PROBLEM TO WORK ON.
The output is the line containing "Cookie Policy (466, 736)" plus every later line down to the end of the listing below, copied exactly. No pictures belong in it.

----

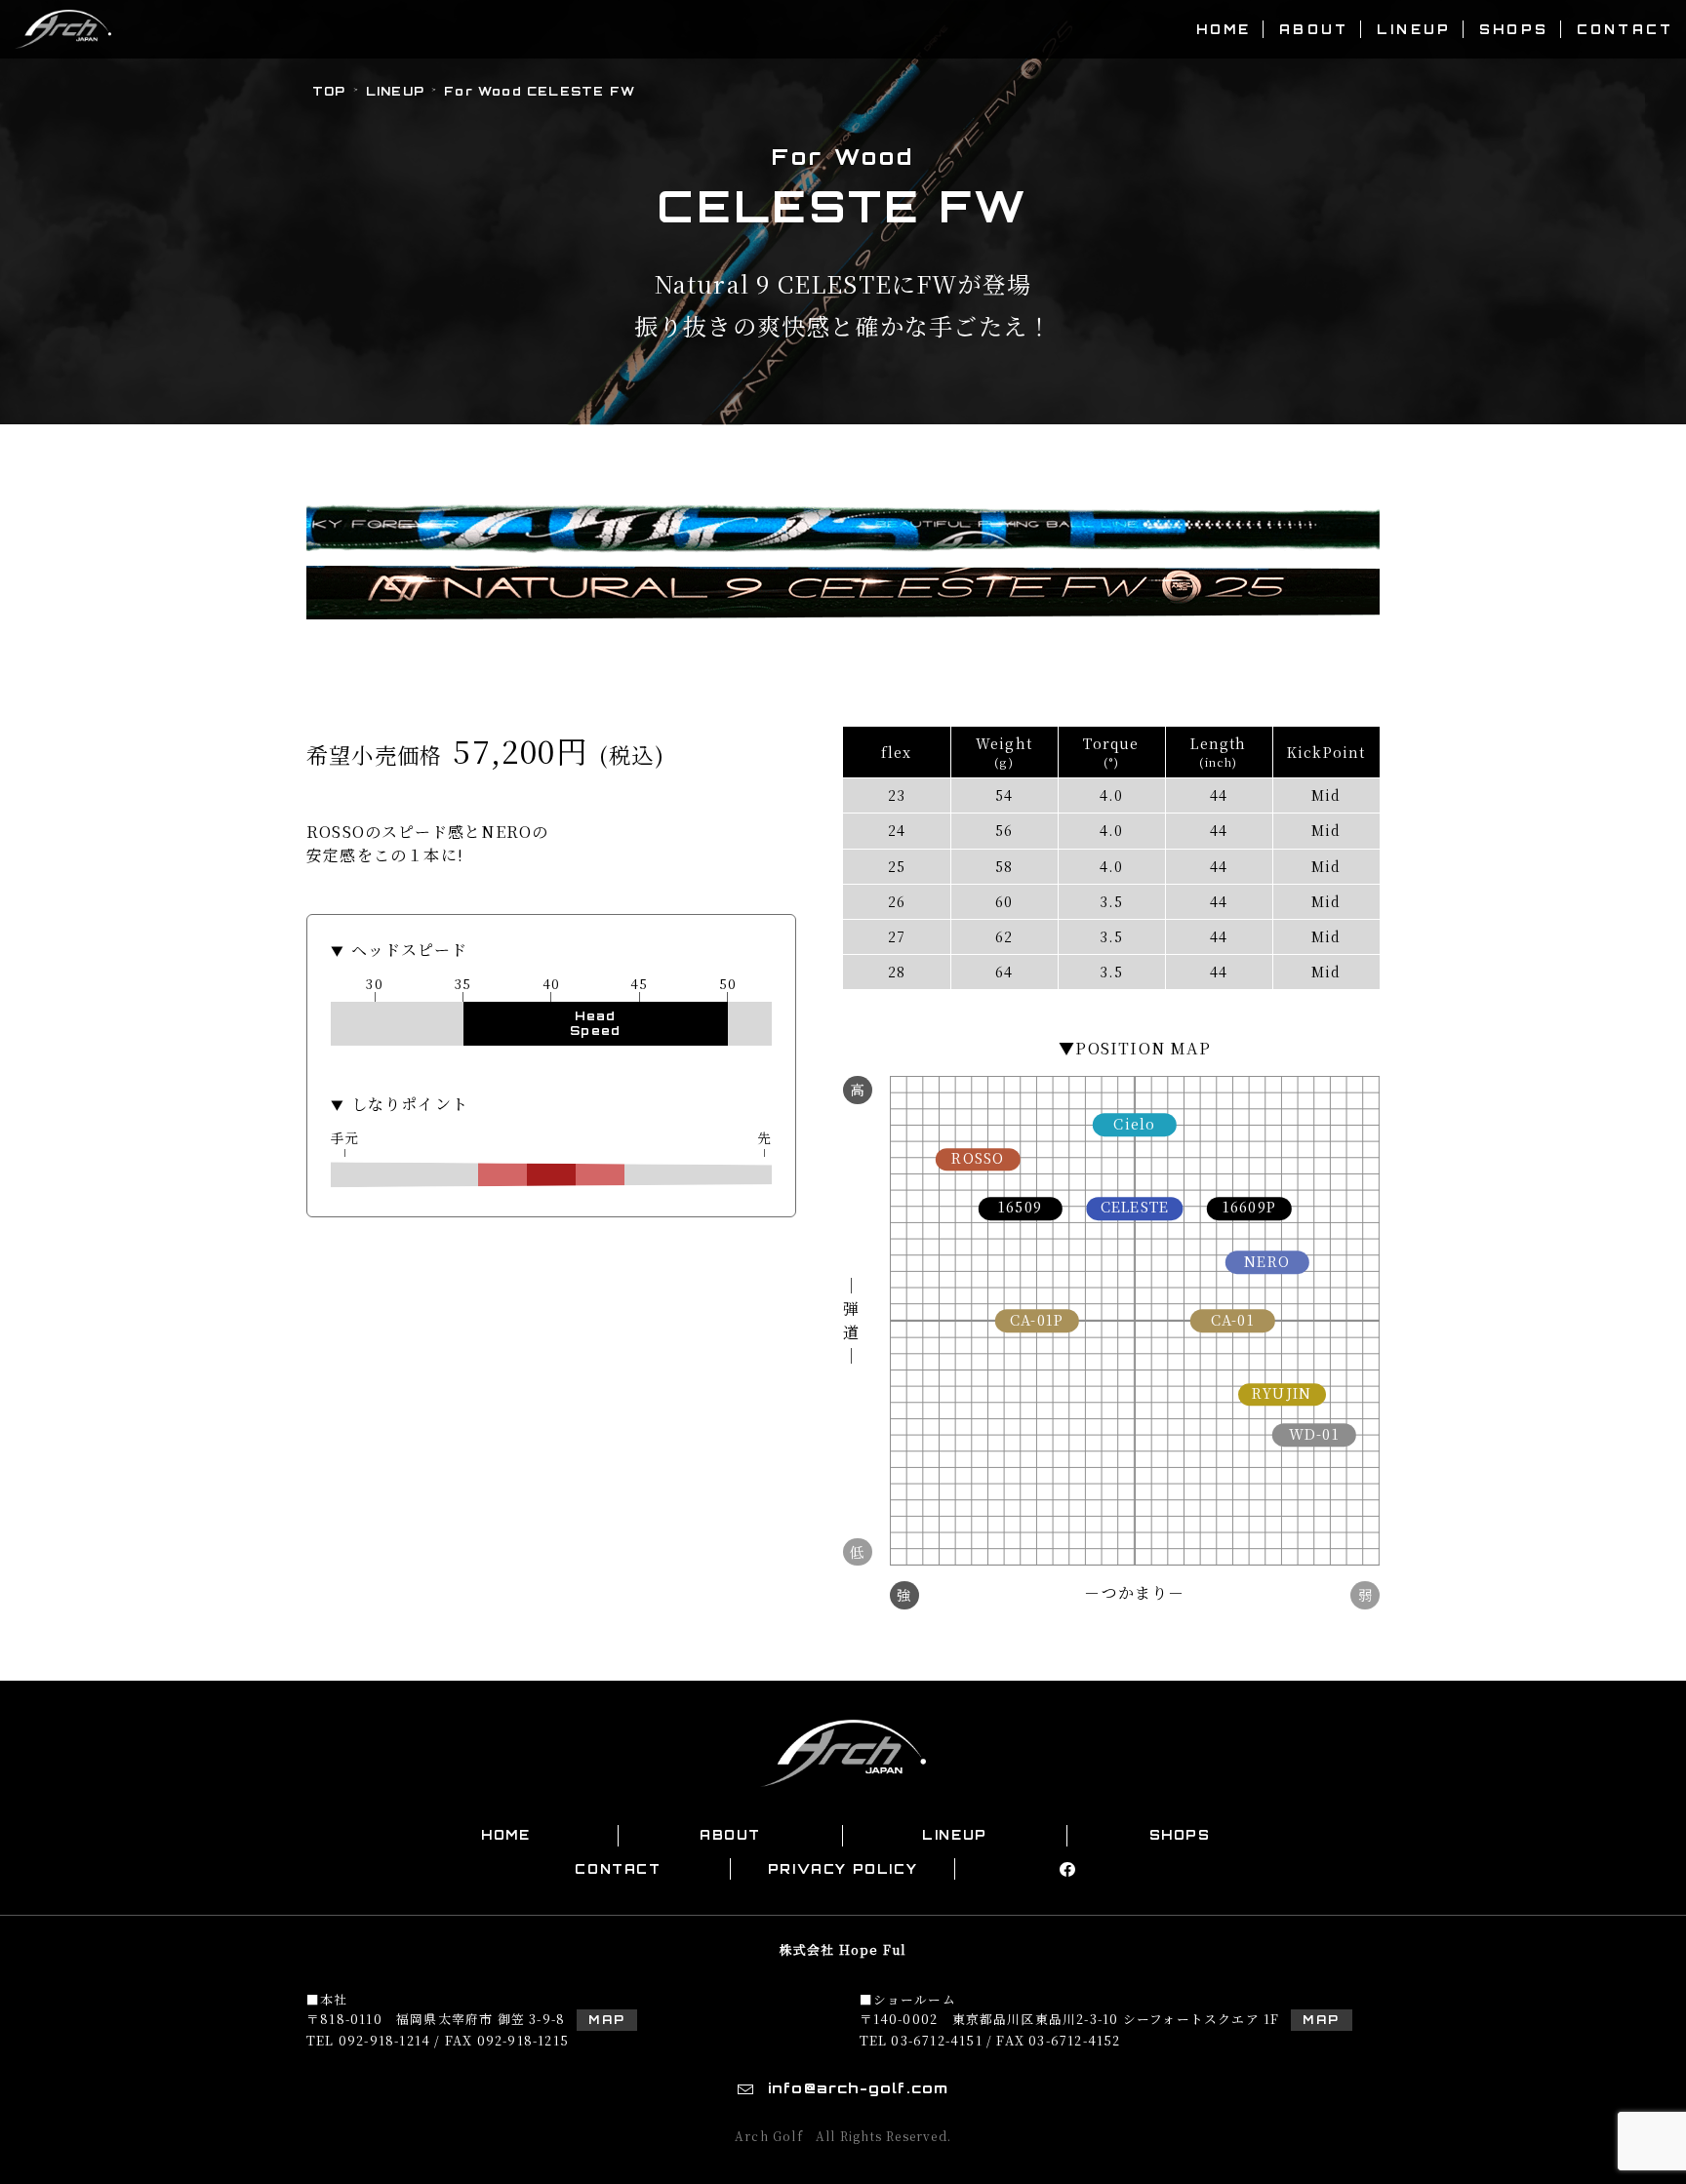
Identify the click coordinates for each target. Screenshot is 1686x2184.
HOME (1224, 29)
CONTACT (1625, 29)
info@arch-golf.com (858, 2087)
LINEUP (1414, 29)
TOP (329, 91)
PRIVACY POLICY (842, 1869)
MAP (606, 2019)
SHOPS (1513, 29)
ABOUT (1313, 29)
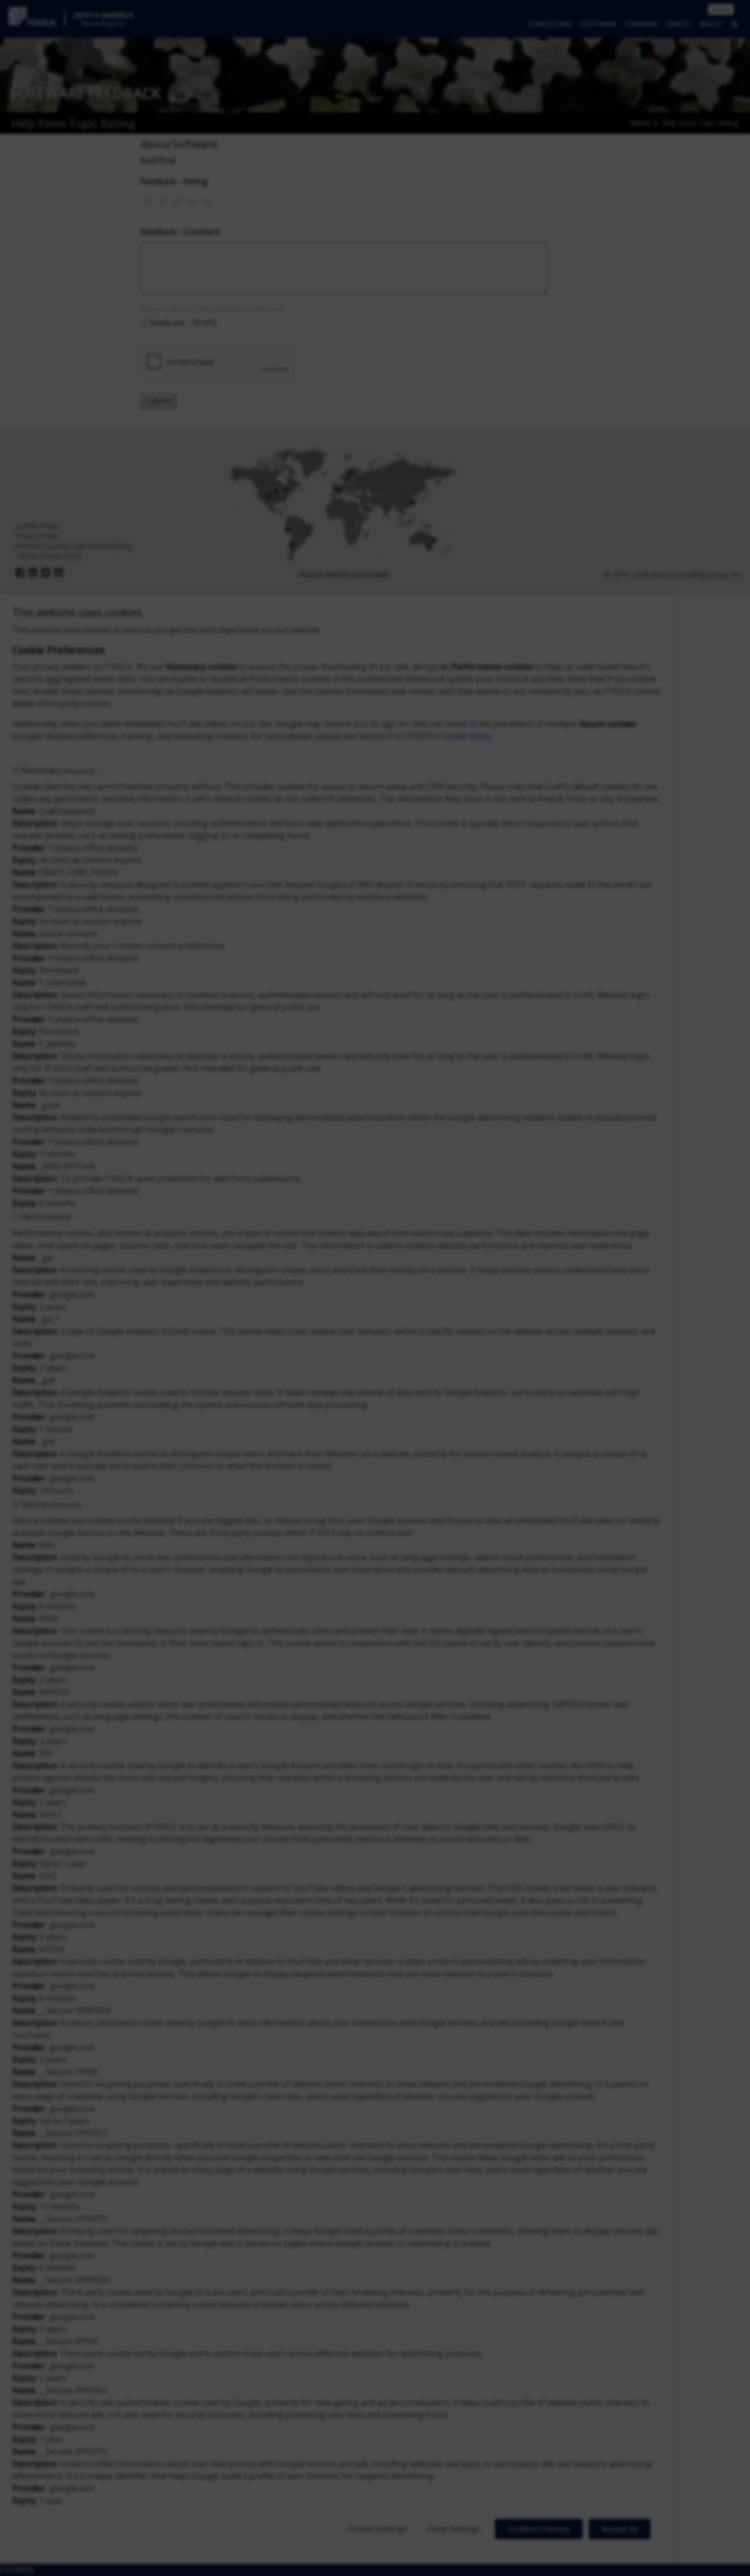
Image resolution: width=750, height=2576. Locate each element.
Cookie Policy (466, 736)
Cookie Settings (377, 2528)
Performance (46, 1216)
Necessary (58, 770)
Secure (51, 1504)
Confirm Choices (539, 2529)
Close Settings (454, 2528)
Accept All (620, 2529)
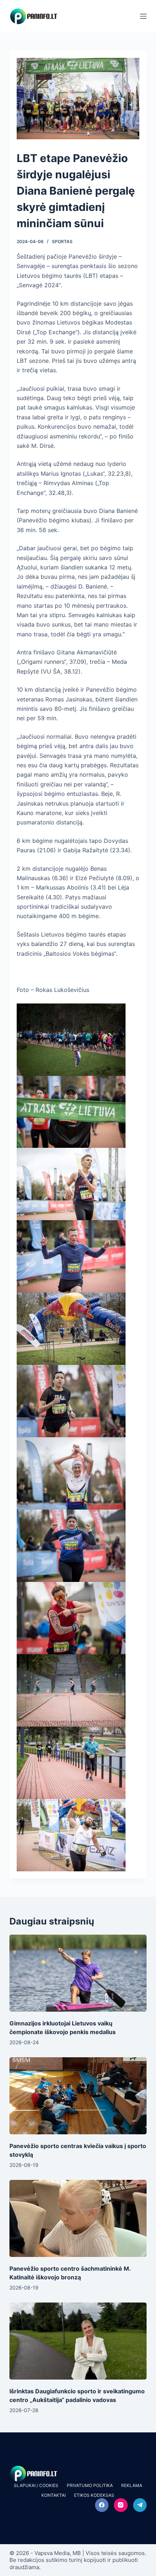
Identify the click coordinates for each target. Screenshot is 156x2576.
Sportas (62, 241)
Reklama (131, 2485)
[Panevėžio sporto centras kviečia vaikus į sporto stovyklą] (78, 2095)
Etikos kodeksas (94, 2495)
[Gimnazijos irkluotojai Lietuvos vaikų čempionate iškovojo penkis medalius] (78, 1973)
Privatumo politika (90, 2485)
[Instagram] (121, 2505)
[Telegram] (140, 2505)
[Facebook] (102, 2505)
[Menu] (143, 16)
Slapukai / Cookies (36, 2485)
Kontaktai (53, 2495)
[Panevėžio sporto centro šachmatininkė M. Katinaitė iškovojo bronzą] (78, 2218)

----

SOLUTION TO THIS PROBLEM.
Cookie Policy (466, 736)
Cookie Settings (377, 2528)
Performance (46, 1216)
Necessary (58, 770)
Secure (51, 1504)
Confirm Choices (539, 2529)
Close Settings (454, 2528)
Accept All (620, 2529)
Identify the click coordinates for each target. Screenshot is 156x2576.
Sportas (62, 241)
Reklama (131, 2485)
[Panevėžio sporto centras kviečia vaikus į sporto stovyklą] (78, 2095)
Etikos kodeksas (94, 2495)
[Gimnazijos irkluotojai Lietuvos vaikų čempionate iškovojo penkis medalius] (78, 1973)
Privatumo politika (90, 2485)
[Instagram] (121, 2505)
[Telegram] (140, 2505)
[Facebook] (102, 2505)
[Menu] (143, 16)
Slapukai / Cookies (36, 2485)
Kontaktai (53, 2495)
[Panevėžio sporto centro šachmatininkė M. Katinaitė iškovojo bronzą] (78, 2218)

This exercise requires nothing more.